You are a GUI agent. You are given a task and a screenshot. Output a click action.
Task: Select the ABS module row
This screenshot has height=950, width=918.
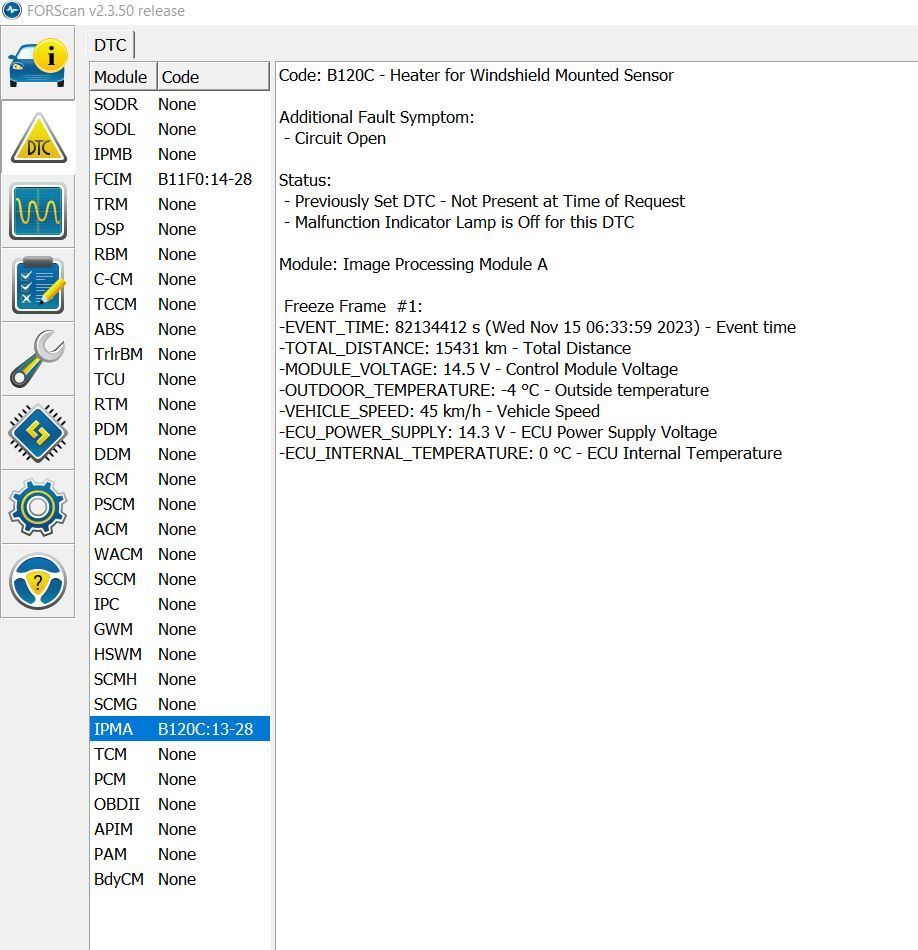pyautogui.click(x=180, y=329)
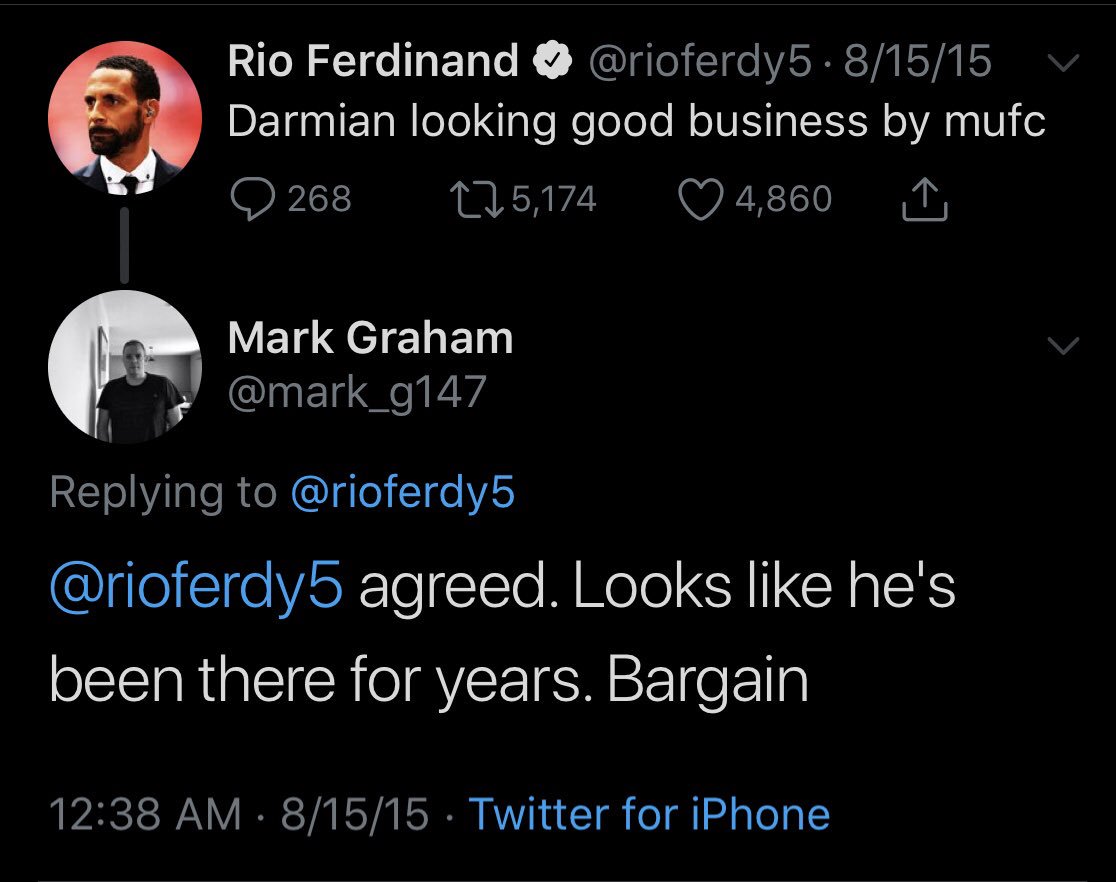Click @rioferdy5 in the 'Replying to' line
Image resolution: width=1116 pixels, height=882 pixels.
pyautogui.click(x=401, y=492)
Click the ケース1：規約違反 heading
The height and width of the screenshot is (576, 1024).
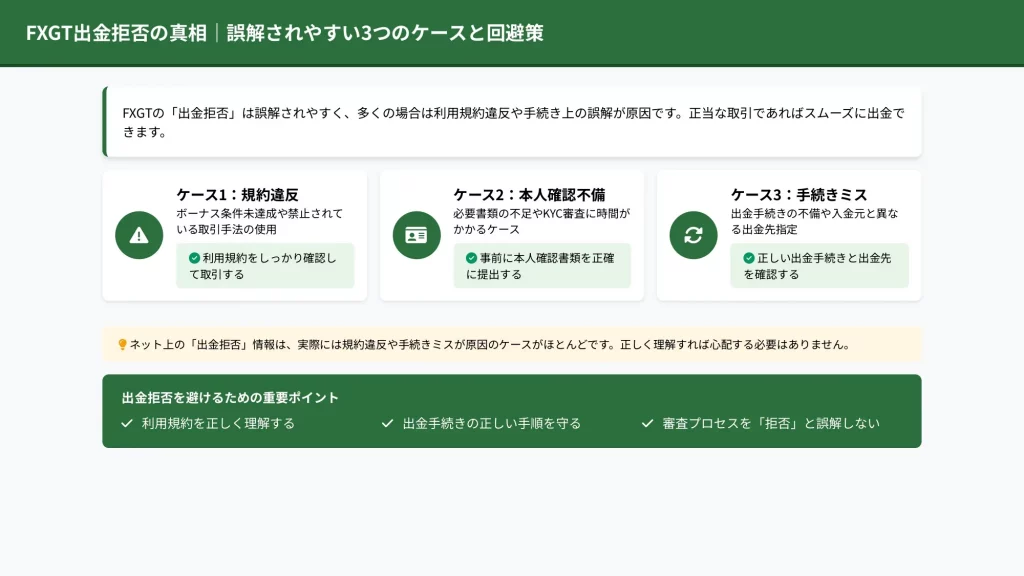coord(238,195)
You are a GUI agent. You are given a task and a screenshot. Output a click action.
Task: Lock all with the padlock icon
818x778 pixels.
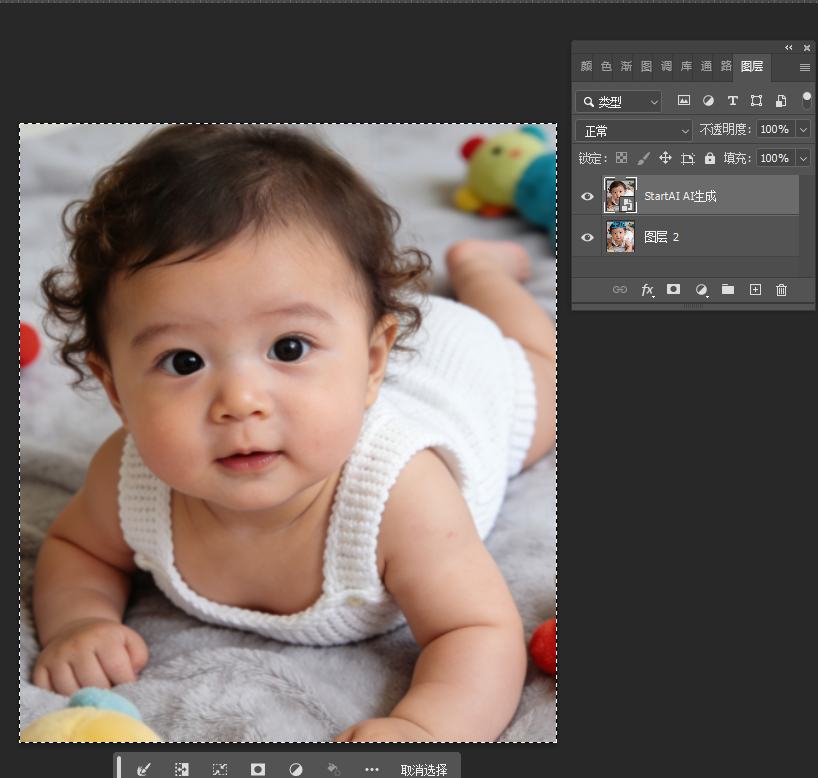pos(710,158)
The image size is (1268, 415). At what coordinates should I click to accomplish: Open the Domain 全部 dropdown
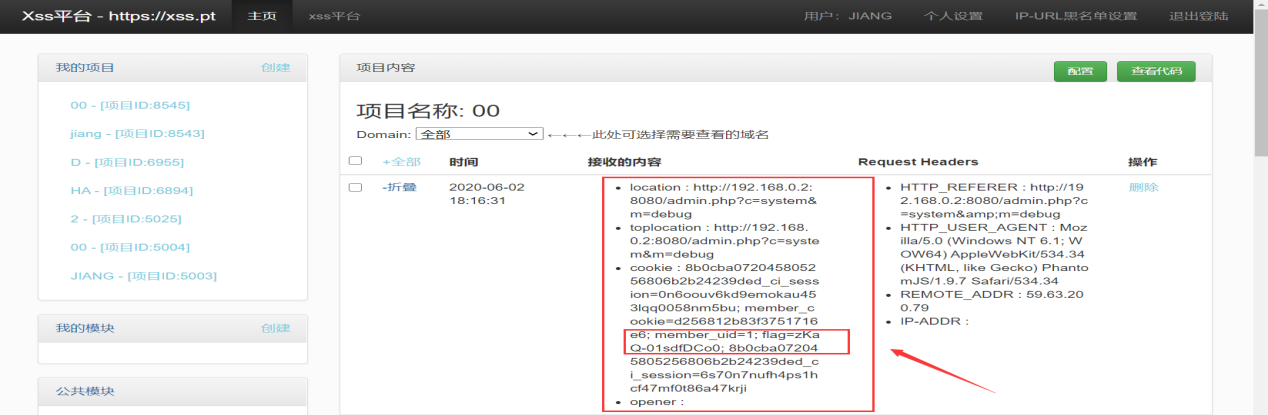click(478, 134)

· · ·

Each line of the listing above belongs in the answer exactly as written; the pictures do not.

You are a GUI agent. You are given a task and a screenshot. Output a click action.
Task: Select the ABS module row
This screenshot has height=950, width=918.
pyautogui.click(x=180, y=329)
Click @rioferdy5 in the 'Replying to' line
Image resolution: width=1116 pixels, height=882 pixels.
pyautogui.click(x=401, y=492)
Click the ケース1：規約違反 heading
The height and width of the screenshot is (576, 1024).
coord(238,195)
You are a GUI agent. You are given a task and a screenshot. Output a click action.
Task: Lock all with the padlock icon
818x778 pixels.
pos(710,158)
The image size is (1268, 415). At what coordinates should I click to accomplish: Open the Domain 全部 dropdown
click(478, 134)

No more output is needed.